What you have to do: The entries below need to be transcribed verbatim.

Saved data entries

____________________

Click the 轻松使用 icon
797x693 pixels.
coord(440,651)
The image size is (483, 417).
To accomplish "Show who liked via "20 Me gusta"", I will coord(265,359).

____________________

Task output:
Click the 轻松使用 icon
797x693 pixels.
coord(440,651)
The image size is (483, 417).
To accomplish "Show who liked via "20 Me gusta"", I will coord(265,359).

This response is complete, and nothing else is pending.